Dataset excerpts
• • • • • • •

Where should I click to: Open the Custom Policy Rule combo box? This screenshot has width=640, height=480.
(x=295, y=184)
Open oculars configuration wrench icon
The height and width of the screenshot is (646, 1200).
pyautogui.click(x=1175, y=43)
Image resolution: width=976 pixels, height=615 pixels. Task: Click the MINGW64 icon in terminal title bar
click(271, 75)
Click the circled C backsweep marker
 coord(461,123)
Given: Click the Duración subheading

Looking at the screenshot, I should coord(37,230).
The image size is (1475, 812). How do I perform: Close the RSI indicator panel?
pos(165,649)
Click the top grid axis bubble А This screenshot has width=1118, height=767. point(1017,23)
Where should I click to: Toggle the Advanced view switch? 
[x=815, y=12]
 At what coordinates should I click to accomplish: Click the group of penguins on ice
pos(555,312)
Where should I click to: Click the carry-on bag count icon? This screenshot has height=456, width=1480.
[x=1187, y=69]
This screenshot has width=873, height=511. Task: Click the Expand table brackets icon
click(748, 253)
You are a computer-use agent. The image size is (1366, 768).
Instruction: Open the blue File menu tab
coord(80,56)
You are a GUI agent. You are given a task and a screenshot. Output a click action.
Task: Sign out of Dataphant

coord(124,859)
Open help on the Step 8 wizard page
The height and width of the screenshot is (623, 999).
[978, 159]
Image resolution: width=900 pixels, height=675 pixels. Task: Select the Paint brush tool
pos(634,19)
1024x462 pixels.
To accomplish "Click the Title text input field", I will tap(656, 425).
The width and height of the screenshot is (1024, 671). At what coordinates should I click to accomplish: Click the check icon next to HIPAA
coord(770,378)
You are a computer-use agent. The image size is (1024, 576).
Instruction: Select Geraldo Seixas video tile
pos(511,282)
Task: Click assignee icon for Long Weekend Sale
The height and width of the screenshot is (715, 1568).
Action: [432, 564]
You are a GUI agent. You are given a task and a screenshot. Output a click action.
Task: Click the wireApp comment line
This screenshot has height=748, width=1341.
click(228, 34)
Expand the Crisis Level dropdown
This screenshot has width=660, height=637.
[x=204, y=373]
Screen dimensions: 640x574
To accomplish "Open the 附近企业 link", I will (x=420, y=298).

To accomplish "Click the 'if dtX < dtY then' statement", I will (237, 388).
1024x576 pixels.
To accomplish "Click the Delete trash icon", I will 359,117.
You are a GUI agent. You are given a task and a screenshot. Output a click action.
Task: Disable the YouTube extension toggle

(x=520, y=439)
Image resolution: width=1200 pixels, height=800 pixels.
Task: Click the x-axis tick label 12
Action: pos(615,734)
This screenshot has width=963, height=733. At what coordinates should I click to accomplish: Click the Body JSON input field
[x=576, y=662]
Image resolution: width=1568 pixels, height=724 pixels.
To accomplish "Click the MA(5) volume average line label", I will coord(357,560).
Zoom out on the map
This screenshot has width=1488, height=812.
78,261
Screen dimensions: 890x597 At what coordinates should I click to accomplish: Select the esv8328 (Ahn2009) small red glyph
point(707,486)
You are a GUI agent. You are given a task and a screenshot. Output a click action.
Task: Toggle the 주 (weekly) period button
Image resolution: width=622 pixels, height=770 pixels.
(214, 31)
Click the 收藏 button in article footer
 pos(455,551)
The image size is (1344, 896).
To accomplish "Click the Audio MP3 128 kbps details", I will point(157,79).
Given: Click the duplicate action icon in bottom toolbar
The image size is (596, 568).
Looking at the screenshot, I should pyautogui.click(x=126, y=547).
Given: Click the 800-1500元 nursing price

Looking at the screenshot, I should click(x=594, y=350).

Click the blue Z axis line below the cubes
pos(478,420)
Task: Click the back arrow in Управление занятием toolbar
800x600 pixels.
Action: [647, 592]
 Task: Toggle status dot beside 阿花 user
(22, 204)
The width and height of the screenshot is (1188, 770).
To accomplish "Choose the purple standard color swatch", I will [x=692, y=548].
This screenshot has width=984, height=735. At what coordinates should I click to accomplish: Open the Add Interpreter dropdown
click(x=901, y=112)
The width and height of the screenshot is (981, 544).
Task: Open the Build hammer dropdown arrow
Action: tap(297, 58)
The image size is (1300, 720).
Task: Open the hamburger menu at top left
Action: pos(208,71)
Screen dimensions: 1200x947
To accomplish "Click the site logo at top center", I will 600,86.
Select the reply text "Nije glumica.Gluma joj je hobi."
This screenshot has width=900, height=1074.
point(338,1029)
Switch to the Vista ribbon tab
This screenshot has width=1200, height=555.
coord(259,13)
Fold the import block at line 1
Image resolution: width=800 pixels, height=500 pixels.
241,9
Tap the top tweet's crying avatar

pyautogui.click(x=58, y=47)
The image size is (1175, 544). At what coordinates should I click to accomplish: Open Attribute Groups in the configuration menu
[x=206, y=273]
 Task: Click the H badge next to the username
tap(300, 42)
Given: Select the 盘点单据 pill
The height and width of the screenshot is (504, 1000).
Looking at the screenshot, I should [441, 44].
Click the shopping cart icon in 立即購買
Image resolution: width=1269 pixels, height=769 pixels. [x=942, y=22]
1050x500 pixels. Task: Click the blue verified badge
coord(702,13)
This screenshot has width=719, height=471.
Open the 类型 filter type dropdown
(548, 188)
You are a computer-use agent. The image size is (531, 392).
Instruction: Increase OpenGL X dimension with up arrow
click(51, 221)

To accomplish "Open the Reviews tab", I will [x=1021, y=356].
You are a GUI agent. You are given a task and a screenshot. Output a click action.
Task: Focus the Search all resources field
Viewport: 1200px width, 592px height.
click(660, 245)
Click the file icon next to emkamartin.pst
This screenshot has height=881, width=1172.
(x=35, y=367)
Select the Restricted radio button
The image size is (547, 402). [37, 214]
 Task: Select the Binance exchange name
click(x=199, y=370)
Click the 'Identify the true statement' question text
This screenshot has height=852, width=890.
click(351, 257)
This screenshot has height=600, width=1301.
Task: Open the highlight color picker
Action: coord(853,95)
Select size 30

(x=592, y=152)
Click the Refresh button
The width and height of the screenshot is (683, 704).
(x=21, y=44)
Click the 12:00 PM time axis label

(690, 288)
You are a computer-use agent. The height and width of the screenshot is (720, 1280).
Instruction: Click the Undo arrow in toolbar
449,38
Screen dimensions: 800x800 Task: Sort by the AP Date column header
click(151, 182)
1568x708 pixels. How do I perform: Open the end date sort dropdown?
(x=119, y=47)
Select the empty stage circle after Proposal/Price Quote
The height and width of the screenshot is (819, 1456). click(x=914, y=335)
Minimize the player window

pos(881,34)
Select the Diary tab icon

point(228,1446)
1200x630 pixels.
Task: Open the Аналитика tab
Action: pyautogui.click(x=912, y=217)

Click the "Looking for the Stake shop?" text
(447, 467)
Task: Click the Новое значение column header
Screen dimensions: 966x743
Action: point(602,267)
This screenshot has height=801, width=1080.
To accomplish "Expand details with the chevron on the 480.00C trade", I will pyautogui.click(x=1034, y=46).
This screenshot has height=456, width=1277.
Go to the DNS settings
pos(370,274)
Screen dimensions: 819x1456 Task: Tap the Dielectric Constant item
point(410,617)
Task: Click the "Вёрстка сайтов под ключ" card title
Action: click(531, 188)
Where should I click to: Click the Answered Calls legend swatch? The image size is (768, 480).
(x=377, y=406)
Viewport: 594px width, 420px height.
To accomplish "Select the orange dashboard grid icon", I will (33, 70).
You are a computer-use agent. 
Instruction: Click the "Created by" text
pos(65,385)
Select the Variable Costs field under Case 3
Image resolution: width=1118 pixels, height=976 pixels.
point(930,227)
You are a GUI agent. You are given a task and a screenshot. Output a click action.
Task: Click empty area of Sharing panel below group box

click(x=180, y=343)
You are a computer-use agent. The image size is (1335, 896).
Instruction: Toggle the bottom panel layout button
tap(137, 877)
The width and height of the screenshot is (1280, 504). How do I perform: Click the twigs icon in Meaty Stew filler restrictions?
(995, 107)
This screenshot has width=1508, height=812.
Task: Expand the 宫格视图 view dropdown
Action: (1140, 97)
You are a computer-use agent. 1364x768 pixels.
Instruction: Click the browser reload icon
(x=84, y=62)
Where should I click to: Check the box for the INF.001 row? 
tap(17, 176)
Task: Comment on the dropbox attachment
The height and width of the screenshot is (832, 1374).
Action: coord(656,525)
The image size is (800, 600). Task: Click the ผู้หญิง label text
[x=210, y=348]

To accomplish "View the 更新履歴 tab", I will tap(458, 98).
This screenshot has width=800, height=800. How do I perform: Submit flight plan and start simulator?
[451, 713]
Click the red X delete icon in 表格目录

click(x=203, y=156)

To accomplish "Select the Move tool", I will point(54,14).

• • • • • • •

How to complete this task: Nothing but lines that contain "details" should appear in the answer. Copy each from the records.

Answer for the task:
To accomplish "Click the Audio MP3 128 kbps details", I will point(157,79).
To accomplish "Expand details with the chevron on the 480.00C trade", I will pyautogui.click(x=1034, y=46).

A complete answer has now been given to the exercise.